Japan Association for Medical Informatics

[4-A-3-01] COVID-19感染者情報把握のための院内システムの構築

*Atshiko Okagaki1 (1. 国立病院機構大阪医療センター)

COVID-19, infection information, Integrated system


はじめに:COVID-19の世界的大流行では、感染第1波の下で地域の感染対策も試行錯誤を繰り返していた。さらに感染爆発初期では実施可能な感染の検査が保健所で行なう行政検査としてのPCR検査のみで、保健所との検査依頼や結果の連絡は電話で行い、検査結果の記録と患者との連絡や治療状況の把握は紙あるいはエクセルの情報を元に行ない、電子カルテの記述欄に記載するという状況であった。
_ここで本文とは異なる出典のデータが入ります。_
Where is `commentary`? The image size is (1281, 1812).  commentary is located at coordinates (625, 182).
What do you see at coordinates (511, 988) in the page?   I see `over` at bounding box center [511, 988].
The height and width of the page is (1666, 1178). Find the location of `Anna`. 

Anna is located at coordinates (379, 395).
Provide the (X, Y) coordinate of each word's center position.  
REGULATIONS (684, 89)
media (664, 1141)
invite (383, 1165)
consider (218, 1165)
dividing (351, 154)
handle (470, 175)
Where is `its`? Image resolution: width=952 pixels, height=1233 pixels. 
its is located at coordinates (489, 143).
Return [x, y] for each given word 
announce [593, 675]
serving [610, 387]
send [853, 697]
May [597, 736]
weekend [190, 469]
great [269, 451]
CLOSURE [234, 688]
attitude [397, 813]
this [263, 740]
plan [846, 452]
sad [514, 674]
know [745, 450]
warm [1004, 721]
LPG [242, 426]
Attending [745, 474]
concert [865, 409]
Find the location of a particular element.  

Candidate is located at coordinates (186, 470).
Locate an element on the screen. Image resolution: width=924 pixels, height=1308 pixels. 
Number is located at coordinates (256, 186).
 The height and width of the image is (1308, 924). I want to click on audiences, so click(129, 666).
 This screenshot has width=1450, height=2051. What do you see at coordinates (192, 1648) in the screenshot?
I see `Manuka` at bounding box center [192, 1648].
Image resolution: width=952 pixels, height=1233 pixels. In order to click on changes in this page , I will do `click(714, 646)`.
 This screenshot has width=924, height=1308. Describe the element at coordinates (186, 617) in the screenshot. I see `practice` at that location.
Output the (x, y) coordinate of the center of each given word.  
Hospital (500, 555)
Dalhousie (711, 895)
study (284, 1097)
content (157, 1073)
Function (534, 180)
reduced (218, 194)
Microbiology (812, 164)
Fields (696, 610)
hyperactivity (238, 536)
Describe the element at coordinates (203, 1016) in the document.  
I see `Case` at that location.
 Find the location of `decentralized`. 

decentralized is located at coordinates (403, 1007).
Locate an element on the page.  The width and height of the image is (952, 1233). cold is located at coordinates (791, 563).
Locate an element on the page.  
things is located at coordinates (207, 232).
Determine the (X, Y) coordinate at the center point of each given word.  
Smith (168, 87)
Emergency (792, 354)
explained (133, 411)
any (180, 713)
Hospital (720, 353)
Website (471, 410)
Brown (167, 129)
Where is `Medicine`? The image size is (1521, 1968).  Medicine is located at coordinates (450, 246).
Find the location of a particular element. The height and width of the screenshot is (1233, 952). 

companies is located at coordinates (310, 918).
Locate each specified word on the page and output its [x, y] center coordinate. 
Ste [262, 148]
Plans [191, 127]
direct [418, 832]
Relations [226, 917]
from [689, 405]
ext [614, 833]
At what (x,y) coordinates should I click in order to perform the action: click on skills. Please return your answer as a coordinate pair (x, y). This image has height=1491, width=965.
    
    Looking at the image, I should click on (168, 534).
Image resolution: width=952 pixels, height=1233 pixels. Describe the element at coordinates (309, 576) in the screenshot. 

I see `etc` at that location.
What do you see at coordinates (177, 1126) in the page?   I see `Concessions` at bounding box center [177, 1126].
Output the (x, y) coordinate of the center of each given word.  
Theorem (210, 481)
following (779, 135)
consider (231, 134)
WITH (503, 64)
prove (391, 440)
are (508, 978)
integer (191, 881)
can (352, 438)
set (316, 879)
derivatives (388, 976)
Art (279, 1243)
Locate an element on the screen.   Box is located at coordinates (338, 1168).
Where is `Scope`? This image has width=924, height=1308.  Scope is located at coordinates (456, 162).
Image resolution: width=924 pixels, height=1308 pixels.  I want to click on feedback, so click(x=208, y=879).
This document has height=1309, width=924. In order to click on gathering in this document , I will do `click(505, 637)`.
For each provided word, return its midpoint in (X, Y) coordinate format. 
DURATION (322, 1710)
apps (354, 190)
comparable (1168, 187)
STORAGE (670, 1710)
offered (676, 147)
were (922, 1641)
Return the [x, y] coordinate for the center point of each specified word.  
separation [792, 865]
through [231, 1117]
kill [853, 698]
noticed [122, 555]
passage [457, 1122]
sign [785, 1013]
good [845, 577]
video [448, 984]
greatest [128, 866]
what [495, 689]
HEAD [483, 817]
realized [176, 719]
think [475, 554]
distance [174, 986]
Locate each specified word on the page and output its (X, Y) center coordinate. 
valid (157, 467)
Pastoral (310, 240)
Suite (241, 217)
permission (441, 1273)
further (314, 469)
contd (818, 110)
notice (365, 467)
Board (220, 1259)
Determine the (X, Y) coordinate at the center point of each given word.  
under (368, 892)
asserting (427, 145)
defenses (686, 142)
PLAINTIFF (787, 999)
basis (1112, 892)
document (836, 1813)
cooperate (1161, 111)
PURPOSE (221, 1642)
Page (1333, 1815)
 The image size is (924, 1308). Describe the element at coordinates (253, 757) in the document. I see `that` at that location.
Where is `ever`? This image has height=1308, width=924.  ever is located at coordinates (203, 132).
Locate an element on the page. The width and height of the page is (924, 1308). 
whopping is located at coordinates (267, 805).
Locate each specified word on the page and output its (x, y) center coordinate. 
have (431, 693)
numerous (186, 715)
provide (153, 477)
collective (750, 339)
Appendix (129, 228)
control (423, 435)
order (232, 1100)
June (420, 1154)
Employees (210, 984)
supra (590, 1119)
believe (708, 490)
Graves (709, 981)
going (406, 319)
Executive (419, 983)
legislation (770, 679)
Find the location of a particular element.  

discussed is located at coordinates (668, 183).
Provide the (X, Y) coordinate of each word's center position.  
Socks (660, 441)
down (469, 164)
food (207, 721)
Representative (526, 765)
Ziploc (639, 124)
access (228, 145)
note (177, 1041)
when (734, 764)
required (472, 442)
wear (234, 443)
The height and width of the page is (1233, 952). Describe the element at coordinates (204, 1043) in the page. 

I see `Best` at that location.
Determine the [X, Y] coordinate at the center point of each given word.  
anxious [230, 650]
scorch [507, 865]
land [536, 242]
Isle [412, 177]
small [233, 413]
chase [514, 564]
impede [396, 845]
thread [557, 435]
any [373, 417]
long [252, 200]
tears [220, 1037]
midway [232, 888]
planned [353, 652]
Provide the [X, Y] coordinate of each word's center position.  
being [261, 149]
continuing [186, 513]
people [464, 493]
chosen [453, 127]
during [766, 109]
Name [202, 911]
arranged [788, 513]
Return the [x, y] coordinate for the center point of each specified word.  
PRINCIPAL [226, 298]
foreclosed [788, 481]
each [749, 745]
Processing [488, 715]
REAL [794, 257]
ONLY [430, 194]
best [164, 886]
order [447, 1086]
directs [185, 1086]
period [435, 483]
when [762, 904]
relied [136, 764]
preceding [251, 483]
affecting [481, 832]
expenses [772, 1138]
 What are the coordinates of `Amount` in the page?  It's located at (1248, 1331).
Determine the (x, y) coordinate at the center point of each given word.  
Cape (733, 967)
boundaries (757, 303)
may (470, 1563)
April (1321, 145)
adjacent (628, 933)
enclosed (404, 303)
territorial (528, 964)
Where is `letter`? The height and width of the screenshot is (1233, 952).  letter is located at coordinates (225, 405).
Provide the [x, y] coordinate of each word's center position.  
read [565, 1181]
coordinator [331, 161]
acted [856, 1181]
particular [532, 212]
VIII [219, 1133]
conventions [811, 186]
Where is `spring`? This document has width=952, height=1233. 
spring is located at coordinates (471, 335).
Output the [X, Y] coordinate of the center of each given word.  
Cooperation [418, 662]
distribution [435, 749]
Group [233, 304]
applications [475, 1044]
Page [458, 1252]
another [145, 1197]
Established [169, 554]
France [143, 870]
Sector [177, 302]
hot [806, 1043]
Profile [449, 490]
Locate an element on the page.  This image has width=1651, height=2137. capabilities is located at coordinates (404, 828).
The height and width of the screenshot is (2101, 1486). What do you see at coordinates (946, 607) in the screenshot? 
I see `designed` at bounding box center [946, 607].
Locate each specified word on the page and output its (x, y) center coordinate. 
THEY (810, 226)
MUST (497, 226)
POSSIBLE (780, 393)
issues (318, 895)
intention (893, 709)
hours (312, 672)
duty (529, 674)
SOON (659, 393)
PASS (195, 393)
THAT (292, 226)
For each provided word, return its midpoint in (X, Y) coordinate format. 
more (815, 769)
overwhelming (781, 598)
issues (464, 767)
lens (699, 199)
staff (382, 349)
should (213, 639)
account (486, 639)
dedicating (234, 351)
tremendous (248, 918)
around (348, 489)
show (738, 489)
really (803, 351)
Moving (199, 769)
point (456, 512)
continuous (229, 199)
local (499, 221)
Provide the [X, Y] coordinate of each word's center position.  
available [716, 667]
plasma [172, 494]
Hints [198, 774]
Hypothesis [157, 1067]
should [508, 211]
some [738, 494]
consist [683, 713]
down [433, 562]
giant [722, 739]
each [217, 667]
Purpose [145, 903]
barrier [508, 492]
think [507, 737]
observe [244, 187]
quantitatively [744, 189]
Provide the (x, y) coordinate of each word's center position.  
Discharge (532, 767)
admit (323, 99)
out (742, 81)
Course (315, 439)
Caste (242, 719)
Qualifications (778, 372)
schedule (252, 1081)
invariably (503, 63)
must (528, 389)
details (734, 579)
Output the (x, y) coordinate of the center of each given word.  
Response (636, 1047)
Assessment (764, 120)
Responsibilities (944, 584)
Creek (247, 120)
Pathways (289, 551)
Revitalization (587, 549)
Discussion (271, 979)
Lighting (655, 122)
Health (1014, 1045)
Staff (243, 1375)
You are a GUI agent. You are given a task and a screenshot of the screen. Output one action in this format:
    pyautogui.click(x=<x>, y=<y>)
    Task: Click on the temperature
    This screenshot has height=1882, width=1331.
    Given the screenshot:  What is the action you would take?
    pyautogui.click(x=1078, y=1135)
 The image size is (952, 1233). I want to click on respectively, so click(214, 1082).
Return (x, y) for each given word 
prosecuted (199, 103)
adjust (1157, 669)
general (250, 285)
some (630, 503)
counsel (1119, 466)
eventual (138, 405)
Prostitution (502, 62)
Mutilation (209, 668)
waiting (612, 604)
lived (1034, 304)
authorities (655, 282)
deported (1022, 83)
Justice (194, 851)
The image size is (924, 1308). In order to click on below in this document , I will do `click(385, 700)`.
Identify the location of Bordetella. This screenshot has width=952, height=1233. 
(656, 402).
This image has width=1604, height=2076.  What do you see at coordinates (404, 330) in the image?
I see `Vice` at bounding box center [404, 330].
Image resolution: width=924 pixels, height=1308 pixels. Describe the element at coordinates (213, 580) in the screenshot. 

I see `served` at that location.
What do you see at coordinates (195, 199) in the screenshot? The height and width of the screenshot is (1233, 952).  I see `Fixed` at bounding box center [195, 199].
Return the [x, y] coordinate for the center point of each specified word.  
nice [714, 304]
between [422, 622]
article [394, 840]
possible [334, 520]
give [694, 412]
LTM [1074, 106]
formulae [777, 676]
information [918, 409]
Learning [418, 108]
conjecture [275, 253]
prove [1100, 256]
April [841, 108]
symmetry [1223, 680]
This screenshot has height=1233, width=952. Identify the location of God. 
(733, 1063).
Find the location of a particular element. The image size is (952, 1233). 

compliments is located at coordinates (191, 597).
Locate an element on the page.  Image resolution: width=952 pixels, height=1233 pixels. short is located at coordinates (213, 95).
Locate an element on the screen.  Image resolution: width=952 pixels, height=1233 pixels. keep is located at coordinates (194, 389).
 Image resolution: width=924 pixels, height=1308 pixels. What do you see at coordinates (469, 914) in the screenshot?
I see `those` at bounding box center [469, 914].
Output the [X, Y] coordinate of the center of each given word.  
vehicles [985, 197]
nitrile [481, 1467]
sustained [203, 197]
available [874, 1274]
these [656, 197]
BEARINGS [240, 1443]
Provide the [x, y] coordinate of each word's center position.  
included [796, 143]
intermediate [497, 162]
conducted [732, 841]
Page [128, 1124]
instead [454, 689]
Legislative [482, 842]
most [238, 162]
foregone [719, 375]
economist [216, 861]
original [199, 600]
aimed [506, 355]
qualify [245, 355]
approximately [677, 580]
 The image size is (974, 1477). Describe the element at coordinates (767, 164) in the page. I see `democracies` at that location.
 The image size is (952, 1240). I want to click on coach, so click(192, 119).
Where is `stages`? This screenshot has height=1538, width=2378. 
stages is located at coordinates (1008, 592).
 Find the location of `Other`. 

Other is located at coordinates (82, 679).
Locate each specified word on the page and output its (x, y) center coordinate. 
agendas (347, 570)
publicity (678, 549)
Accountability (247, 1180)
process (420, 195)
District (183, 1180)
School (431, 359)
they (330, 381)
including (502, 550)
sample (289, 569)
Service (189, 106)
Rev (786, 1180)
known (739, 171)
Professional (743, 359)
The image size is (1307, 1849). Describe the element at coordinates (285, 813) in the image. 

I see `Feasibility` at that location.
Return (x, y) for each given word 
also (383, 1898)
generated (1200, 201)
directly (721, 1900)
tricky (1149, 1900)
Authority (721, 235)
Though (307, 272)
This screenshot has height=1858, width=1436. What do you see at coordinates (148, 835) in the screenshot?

このような状況を改善するため、感染状況や病院の対応の全体像を把握するためのシステム構築を行なった。
方法: PCR検査にあたって必ず同意書を取得することになっており、この同意書をスキャンしたデータ、および電子カルテの病名、院内全患者の体温の記録から37.5℃以上の患者を抽出する仕組み、院内PCR検査を開始してからはこの検査結果、さらにカルテの記載内容を統合し、これらのデータを同時に一覧できる仕組みを構築した。
結果:同意書をスキャンしたデータ、および院内発熱感者を抽出することで、誰に対して検査を行なったかを把握することができた。病名、カルテの本文、院内検査の結果を抽出することで検査の結果および患者への対応を把握することが可能となった。
考察:保健所で行なう行政検査の結果は、院内検査と同列の電子カルテの検査結果に入力するべきではないとの判断で、電子カルテシステムの外に検査結果が蓄積する状態であった。システムを構築してからは、PCR検査を行なったという情報を検索するには同意書の存在が有用であった。電子カルテ上では保健所の行政検査の結果は検査結果としては保存されておらず、カルテの本文に記載されているのみであった。このような状況で、PCR陽性者を抽出するためには病名を検索するのが有用であった。システム構築により、COVID-19関連の患者情報が把握できるようになり、感染対策の立案や医療資源の適切配置に役立った。